I'm beginning to think the only day I can actually sit down to blog is Thursdays. Maybe I need to name all of the other days of the week something clever, too, so I force myself to sit down and write! Since today is Thankful Thursday, I wanted to take a moment to write about what I'm truly and completely grateful for. Happiness. Simple happiness.

I can attest to the fact that happiness isn't always easy. Sometimes it's actually pretty difficult. But the honest truth is, it's a reachable goal for us all. It depends, in part, on your definition of happiness, I suppose. But if you break it down into moments, (and isn't that what life is, after all, just moments?), then we can all achieve it. There are times in life when happiness just comes naturally. And there are other times when we have to actually work at it. Most of the time, though, it's a combination of the two. 

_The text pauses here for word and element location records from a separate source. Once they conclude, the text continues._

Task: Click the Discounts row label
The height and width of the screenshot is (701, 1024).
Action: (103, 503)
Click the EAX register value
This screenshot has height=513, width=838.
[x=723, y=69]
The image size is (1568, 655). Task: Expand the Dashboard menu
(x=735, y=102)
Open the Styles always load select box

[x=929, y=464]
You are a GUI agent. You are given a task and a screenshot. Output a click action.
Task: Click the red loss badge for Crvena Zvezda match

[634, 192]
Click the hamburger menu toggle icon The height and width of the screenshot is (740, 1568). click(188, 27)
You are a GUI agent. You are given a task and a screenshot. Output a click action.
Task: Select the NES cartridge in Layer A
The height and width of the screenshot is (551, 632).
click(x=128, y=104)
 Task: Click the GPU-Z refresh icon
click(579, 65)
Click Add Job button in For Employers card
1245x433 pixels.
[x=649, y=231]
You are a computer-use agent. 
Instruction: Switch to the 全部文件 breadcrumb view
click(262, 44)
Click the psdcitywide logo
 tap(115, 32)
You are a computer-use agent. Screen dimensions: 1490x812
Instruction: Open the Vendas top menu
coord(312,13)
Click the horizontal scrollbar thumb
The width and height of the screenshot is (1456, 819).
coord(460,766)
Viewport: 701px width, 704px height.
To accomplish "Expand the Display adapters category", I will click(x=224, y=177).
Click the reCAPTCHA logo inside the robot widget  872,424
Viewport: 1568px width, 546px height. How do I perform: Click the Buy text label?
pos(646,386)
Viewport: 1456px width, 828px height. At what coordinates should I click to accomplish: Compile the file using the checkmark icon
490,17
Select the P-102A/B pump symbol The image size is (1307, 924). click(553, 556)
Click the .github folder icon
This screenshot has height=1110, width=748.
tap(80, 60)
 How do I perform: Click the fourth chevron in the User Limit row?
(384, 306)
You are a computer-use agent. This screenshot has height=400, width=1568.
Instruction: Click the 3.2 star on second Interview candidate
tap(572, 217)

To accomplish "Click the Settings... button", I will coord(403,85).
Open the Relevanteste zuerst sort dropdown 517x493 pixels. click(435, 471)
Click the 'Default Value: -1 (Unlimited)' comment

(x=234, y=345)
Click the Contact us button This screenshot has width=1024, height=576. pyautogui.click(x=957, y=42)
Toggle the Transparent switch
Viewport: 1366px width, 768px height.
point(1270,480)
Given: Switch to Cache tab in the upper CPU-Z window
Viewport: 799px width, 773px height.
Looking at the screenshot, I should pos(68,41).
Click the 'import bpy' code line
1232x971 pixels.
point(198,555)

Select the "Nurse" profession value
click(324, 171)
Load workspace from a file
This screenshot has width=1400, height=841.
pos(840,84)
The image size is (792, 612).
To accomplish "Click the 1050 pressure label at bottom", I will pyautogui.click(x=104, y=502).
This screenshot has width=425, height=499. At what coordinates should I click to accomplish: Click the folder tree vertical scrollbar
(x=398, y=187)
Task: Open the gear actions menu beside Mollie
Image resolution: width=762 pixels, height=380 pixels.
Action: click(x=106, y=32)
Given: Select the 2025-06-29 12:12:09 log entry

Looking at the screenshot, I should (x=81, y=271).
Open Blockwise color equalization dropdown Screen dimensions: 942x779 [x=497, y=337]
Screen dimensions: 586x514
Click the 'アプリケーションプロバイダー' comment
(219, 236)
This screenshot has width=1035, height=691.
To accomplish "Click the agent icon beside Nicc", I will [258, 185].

My life at the moment is definitely a mixture of the two. It's a challenge sometimes to remain upbeat in the face of financial struggles. And, boy, do I have those! But, on the flip side, there are moments when happiness just seems second nature, even in the midst of a boatload of stress. Times when my kids are behaving well or saying something really cute, or simply telling me what a great mom I am and how much they love me. Who could resist being happy when they hear that? :) And then there's my relationship. Another great source of happiness for me.

It's been very nearly a year since I met Eric. He has been a source of constant joy for me. Someone I can laugh with when I might otherwise feel like crying. And someone who lets me cry when I need it. Just because I'm basically happy these days, doesn't mean I don't have my moments with the waterworks. And he makes even those moments better. Having someone you can count on for the good and the bad times, now that's true happiness.

I am so thankful that I met Eric and found the one person I am sure I was meant to spend my life with. Someone who only brings me happiness. I'm not saying he's perfect. But I know for a fact that he will never purposefully do anything to hurt me. He'll never put me down. He'll never be ashamed of me. He'll never make me feel like I have nothing to offer. Quite the contrary, he lifts me up continually, and makes me feel like I'm one of the best people on earth. (Which, by the way, can be pretty embarrassing at times. lol) He does, indeed, by his very existence in my life, make me happy.

No one said life would be easy. I don't personally know one single person who thinks it is. And, since it isn't easy, we can only do our best. Sometimes, doing our best means, in part, finding our happiness in all the little moments. I can say with certainty that my life these days is not easy. And that it isn't all I wish it would be. But, even though money is important for obvious reasons (like my car repairs, my property taxes, my grocery bills, etc. The list goes on and on... lol), most of that is superficial. Because, when it comes right down to it, I'm actually very wealthy. I have an abundance of love and kindness in my life. I'm actually stinking rich with those! :) Because I have those, and despite the lack of other things, I'm a happy girl. And extremely thankful for it.